**ASSIGNED TASK:** Search the material below for lines containing the string "resolution", and copy every one you find.

::: DATASET ENTRIES

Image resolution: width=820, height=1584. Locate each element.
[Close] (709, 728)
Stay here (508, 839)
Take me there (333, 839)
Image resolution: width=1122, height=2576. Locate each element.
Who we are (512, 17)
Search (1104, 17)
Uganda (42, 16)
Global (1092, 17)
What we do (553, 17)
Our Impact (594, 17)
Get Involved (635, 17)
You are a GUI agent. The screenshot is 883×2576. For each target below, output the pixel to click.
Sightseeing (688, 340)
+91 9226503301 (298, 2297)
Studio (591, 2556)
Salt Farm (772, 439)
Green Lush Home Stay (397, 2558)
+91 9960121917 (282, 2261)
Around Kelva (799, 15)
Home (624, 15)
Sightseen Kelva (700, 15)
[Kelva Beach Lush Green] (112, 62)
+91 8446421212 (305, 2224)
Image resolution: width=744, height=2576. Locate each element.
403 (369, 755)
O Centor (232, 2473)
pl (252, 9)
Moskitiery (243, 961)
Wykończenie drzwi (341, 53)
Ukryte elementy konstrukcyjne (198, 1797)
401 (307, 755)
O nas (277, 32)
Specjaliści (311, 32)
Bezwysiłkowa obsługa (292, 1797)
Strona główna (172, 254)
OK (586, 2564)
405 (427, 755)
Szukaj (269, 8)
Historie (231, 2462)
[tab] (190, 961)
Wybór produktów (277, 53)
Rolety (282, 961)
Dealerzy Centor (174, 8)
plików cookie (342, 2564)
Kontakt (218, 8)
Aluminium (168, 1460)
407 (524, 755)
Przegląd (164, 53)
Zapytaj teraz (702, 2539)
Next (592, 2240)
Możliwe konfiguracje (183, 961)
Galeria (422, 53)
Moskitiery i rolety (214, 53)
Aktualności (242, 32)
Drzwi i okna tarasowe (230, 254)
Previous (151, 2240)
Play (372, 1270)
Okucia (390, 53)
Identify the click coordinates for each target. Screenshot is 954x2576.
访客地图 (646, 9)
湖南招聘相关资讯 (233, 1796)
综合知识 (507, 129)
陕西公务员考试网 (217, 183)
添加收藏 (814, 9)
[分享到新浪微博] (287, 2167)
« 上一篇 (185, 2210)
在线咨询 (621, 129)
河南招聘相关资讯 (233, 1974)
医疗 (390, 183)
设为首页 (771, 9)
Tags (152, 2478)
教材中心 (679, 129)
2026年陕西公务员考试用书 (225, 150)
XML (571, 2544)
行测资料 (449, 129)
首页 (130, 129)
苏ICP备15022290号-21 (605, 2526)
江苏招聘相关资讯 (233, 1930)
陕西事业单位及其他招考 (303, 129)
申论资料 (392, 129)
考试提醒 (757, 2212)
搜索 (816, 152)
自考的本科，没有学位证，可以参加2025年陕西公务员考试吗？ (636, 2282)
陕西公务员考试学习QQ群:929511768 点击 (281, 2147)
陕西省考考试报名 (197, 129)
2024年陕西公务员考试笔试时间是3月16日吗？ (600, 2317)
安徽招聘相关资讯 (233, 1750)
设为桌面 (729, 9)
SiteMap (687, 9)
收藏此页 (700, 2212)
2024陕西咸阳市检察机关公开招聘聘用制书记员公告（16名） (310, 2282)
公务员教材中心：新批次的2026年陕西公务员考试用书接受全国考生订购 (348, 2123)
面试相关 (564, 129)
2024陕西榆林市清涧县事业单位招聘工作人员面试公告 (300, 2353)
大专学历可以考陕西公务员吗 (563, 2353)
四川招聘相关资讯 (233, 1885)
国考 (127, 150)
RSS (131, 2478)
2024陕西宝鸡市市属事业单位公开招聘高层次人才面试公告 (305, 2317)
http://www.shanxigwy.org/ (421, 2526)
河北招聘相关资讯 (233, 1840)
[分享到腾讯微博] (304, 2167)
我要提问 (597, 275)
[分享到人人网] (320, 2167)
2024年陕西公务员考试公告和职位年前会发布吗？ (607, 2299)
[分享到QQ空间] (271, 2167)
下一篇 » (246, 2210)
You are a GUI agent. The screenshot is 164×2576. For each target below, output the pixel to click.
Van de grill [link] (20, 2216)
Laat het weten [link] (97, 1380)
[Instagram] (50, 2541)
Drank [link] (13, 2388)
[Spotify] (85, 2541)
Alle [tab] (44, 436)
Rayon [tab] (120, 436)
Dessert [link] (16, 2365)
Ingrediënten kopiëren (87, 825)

::::::

**ANSWER FOR THIS EXERCISE:**
Image resolution: width=820, height=1584. Locate each element.
Image resolution: width=1122, height=2576. Locate each element.
Image resolution: width=744, height=2576. Locate each element.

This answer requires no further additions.